5 Comments to “the HAES® files: Healthier At Every Size”

  1. Well said! I recall the email thread that led me to use the phrase “Healthier at Every Size”. It had to do with the conversation that HAES® advocates often have with people who say something like “do you seriously expect me to believe that someone can be healthy if they are fat like my sister, who weighs 500 pounds? She can hardly breathe…etc.” To me, even their sister has some choices that are consistent with HAES tenets. First, even at her weight, giving up dieting or other “heroic” measures to lose weight is the first step. Most 500 pound people have spent a lifetime ratcheting up their weight to what is it today, through dieting. Second, there are lots of things any of us, even 500 pound people, can do to be healthier. But typically, very large people have often given up seeking those things because there is no guarantee of weight loss, and they may even suffer from what Canadian researchers Polivy and Herman called the “what the hell” syndrome–“I’m going to die young anyway, so what’s the use?” Another variation of that is: “No potential partner will look at me until I lose 350 pounds, which is an unattainable goal, so why bother looking for a partner?”

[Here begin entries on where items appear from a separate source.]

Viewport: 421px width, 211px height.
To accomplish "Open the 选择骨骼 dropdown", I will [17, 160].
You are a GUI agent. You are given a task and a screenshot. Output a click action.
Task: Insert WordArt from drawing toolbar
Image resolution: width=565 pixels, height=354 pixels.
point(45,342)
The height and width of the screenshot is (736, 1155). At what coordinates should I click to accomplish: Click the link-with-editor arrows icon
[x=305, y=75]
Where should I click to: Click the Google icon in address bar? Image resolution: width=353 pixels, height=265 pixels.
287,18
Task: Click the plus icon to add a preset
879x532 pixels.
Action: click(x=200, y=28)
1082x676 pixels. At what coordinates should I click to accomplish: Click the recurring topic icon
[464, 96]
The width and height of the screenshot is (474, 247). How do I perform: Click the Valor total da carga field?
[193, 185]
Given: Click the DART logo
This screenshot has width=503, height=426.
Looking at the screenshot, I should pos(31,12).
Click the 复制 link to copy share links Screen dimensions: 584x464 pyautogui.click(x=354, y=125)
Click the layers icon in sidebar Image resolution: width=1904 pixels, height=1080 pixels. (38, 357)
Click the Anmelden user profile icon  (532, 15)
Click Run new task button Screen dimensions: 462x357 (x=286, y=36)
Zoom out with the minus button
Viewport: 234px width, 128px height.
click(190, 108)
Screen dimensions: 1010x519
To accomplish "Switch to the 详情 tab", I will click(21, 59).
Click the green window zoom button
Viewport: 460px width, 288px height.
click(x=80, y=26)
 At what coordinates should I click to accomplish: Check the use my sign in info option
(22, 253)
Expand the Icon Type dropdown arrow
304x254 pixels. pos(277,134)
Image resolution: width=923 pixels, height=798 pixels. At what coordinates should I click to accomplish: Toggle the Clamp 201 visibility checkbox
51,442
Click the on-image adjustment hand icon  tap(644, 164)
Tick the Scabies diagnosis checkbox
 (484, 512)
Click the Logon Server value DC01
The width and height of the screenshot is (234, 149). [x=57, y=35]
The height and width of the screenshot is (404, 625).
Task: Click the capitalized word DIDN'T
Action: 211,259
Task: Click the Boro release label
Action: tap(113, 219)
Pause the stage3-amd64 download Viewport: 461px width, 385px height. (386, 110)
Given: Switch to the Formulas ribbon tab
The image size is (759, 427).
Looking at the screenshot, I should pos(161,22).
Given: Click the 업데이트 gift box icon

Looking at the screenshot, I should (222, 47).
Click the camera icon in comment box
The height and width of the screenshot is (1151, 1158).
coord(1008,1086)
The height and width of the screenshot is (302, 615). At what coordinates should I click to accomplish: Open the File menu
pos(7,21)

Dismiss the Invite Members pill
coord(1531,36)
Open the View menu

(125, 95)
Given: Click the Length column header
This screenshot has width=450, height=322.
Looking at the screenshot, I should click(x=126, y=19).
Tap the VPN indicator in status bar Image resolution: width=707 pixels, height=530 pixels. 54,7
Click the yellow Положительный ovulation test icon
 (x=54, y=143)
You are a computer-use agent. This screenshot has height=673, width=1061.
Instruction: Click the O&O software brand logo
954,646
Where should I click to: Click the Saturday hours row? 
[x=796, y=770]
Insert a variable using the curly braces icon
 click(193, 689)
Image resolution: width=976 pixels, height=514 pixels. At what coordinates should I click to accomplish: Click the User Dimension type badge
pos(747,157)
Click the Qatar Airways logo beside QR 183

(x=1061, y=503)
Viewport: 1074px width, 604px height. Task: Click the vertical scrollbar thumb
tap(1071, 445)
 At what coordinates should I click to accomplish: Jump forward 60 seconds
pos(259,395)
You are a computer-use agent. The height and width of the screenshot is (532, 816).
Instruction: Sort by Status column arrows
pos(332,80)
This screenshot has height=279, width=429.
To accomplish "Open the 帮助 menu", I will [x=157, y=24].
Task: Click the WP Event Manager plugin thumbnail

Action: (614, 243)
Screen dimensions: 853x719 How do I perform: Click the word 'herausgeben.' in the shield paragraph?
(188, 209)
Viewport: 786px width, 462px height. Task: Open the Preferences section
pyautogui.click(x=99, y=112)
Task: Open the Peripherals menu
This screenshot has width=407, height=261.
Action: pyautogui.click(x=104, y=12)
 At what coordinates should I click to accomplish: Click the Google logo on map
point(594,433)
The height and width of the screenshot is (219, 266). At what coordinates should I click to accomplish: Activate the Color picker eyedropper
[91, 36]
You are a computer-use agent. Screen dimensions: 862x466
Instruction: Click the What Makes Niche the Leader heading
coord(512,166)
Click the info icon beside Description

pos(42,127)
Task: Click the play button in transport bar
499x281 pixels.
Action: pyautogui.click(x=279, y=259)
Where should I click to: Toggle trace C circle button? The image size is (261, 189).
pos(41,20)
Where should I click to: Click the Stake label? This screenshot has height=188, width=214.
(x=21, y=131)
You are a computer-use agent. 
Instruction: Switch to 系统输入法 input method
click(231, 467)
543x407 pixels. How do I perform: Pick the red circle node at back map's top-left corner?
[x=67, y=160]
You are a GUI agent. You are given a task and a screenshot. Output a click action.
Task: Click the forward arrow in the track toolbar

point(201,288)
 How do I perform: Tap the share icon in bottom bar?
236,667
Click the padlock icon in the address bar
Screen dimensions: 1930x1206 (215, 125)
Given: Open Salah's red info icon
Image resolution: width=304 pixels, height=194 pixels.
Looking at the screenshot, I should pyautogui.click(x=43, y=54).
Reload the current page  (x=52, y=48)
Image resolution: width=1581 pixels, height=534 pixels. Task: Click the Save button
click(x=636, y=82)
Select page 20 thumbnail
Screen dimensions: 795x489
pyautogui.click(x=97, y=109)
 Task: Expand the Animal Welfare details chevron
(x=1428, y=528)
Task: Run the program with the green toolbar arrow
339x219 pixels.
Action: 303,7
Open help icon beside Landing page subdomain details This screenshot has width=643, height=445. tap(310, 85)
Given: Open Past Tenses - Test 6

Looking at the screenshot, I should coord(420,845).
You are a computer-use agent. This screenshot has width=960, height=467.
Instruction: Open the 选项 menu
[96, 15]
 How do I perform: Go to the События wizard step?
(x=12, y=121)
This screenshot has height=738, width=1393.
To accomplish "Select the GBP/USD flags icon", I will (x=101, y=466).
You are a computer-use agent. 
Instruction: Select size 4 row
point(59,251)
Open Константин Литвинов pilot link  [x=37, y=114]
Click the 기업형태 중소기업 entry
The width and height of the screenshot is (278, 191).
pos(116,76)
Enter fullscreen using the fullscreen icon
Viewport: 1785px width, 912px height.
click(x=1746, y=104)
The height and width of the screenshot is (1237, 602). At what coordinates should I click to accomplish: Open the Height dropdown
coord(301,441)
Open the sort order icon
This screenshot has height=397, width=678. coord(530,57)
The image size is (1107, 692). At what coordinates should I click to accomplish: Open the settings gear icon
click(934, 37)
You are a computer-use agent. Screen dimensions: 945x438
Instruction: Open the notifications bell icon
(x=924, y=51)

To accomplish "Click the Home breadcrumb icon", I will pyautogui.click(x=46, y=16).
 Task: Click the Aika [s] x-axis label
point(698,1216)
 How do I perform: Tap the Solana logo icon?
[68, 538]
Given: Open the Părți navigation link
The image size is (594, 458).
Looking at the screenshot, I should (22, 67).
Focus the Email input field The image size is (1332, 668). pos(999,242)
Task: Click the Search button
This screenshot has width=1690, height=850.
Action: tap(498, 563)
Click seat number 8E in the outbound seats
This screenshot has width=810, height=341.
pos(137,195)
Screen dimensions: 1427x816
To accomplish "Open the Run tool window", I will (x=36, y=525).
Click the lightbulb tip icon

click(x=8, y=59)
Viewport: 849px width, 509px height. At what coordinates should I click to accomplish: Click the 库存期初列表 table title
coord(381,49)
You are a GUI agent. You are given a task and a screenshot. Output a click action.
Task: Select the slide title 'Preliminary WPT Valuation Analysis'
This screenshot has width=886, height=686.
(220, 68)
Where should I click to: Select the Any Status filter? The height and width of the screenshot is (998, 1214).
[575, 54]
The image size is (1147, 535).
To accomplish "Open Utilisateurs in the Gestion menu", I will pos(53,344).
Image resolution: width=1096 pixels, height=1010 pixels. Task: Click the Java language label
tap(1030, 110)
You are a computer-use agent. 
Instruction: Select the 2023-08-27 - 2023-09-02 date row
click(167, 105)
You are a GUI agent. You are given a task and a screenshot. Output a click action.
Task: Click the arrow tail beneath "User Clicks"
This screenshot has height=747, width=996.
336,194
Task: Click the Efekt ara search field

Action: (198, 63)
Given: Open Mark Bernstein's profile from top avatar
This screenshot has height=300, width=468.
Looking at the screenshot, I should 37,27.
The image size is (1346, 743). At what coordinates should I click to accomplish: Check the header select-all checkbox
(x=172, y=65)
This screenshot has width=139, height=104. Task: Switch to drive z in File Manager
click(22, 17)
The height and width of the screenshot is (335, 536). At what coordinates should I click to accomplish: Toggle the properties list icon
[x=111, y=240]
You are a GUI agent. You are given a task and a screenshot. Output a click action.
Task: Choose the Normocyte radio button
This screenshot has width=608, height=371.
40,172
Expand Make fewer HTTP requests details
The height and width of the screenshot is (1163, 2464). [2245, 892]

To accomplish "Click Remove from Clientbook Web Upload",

    And, taking off my HAES hat for a moment and putting on my anti-size-discrimination hat, someone’s harsh treatment in society due to the size of their body is wrong, even if they aren’t so healthy, for whatever reason! As a simple test, ask yourself whether you feel empathy toward someone who has developed lung cancer, even though you know they smoked all their life despite the risks. I do feel such empathy.

  2. I’ve had success with long-term weight loss precisely because I never went on a diet. Instead I worked with an RD for two years. The focus was on health, not weight (at her direction, not mine; I was often frustrated by how little she wanted to focus on weight.) Over time I became aware of things like whole grains, saturated fat, and also the benefits and limits of exercise.

    I am one of the “lucky” ones because I had the money to spend on health care and organic food. I also live in a city where I can exercise year-round in (relatively) safe neighborhoods. My nutritionist’s current rates are $110 an hour. I doubt many health insurance plans would cover that. (Mine didn’t.) I notice how high my grocery bill is when I shop exclusively off Dr. Weil’s food pyramid. I can’t afford to be *that* healthy.

    One small sign of progress I saw recently: in an episode of “Perfect Couples” a character was encouraged to improve his eating habits. The focus was strictly on health, not weight. I don’t remember a single comment about his needing to lose weight even though the actor might be considered “slightly overweight” by show biz standards.

  3. I am reblogging this post because it fits in my belief system; health isn’t about size or shape or marathon running. I see thin people eating poorly and larger people eating properly; is one healthier than the other? I have seen larger sized people accomplish IronMan Triathlon and fitter looking bystanders saying “I could NEVER accomplish that”.
    Health begins as a state of mind; not a size or standard.
    I have lost just shy of 100lbs in a matter of 1 1/2 year and have kept it off for the past 1 1/2 year strickly because I didn’t look at it as dieting; I began to understand how to fuel my body properly, added movement into my daily life and changed the way I viewed myself.
    Thank you for the post. Melodie

  4. Reblogged this on Your Turn Women and commented:
    I found this blog post to be thought provoking and within a belief system I have. I hope you enjoy it!

  5. How wonderful it is to know that we are all responsible for ourselves in mind, body and Spirit. Noone has the right to control us in any area of our lives unless we unhealthfully allow them to. I read a great book in college (1986) called “Stigma” that adressed all types of false perceptions plus predjudices along with discussing the oppressiveness exuded if not encouraged by our brainwashing society’s dysfunctional (primarily male dominated) grid and standards. It’s so awful that our society is still bound by the things that perpetuate negativity, shame and hatred pertaining to the Divinely Created human form.